D: Say, how is Mary doing? Do you think she’s really ready for commitment with that ‘old friend?’ Don’t you think she could spice up her life with a little Druid love? Please?

M: Hmmm … Druid Love.  Sounds like a good name for a rock band.  Tell you what, D.  Mary is … well, has become intimate with her old friend, but that doesn’t mean you two can’t have a date together.  I know she would find you very interesting … and her late husband was quite a bit older than her so, you know, she likes older guys.  Have a talk with A.  Maybe she’ll let you out for an evening.  And thanks for the interview.  You were quite (surprisingly) the gentleman.

D: And you madam, are ever the treat to have on this space. Thank you for gracing it again and chatting with me.

A: Yes, thank you Marie for giving D another chance! It was such a pleasure to have you here! And PS: I love that you knit Aran cables on socks – they sound really cute! Now everyone, go check out 1WriteWay, Marie’s blog! You won’t be sorry!
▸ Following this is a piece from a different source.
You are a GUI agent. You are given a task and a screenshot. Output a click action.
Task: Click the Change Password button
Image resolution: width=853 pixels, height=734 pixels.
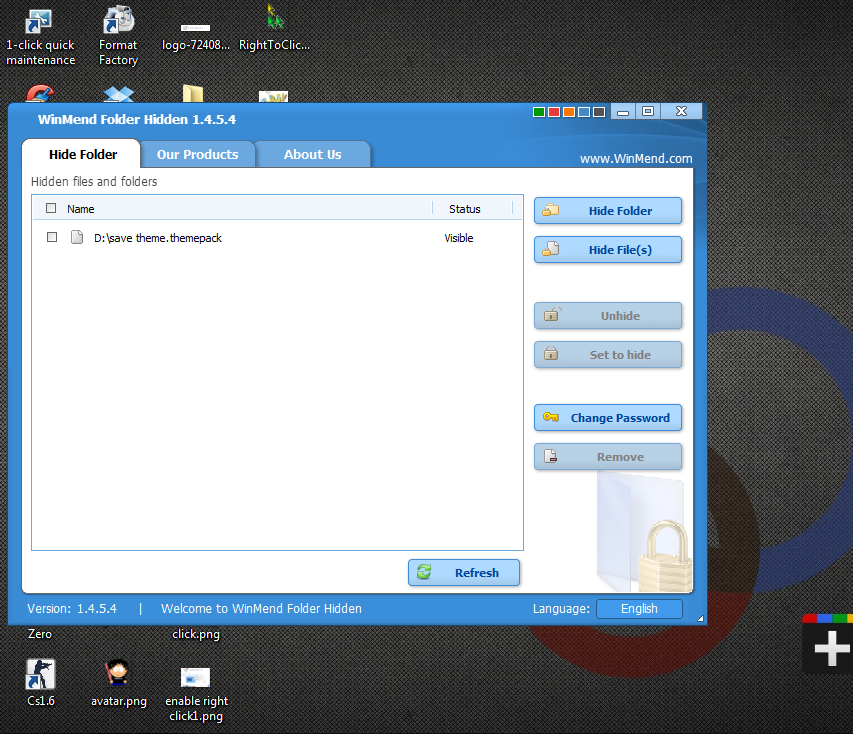(607, 418)
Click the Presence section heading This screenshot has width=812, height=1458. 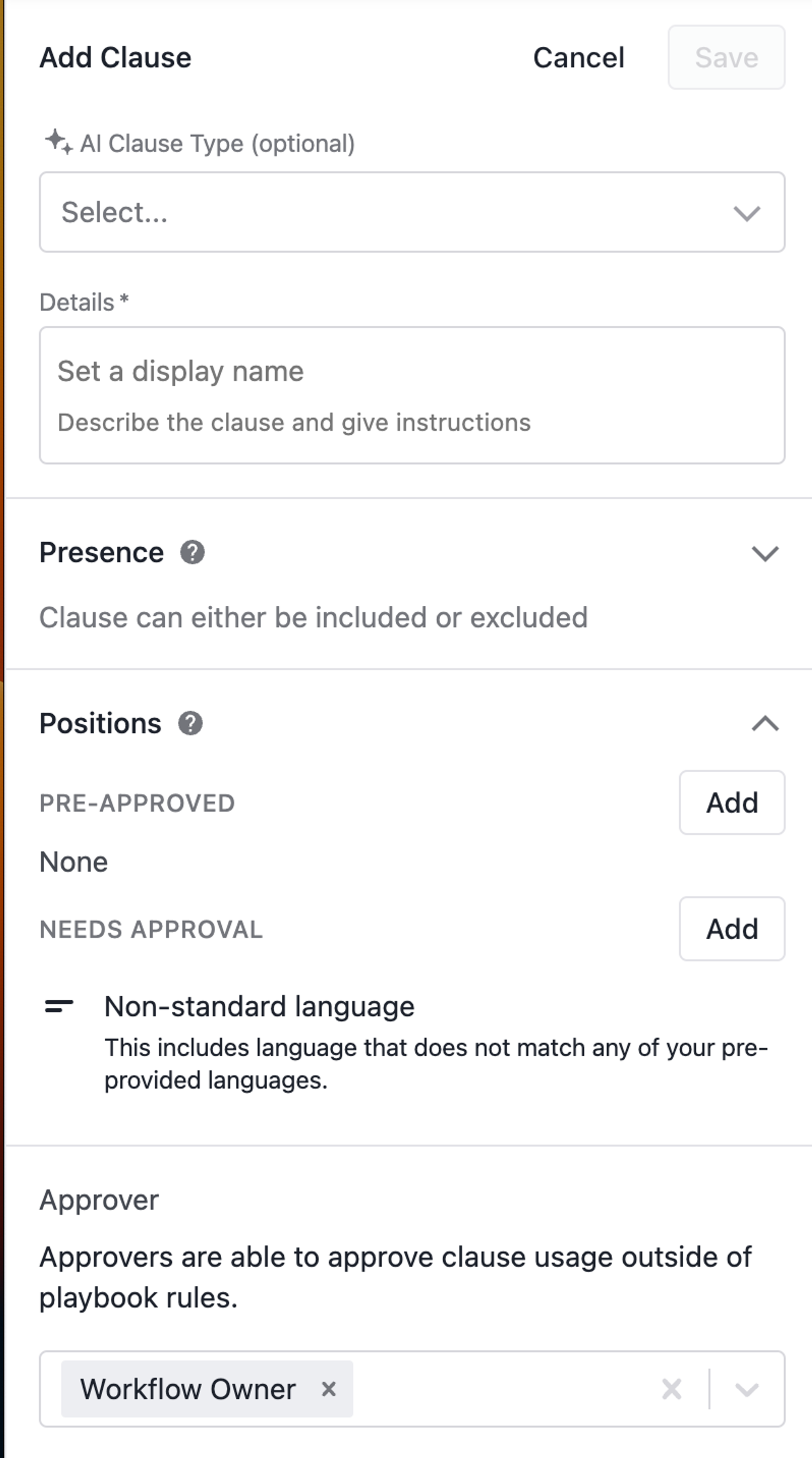coord(102,552)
0 thoughts on “The Druid asks the Questions – Marie Ann Bailey

  1. A and D, thank you so much for this interview! It was great fun. D, I think I’m actually starting to feel some affection for you 😉 A, if you ever want D and Mary to have a date, just let me know. I’m sure it can be arranged 😉

    • I love NaNo too – as much as it just about killed me in July! Nevertheless, I did get over the hump in my book with it, so it was very much worth it. And I love what I’ve heard so far of Marie’s book! I really am hoping Brittany makes it out okay! 🙂 Thanks for stopping by and commenting!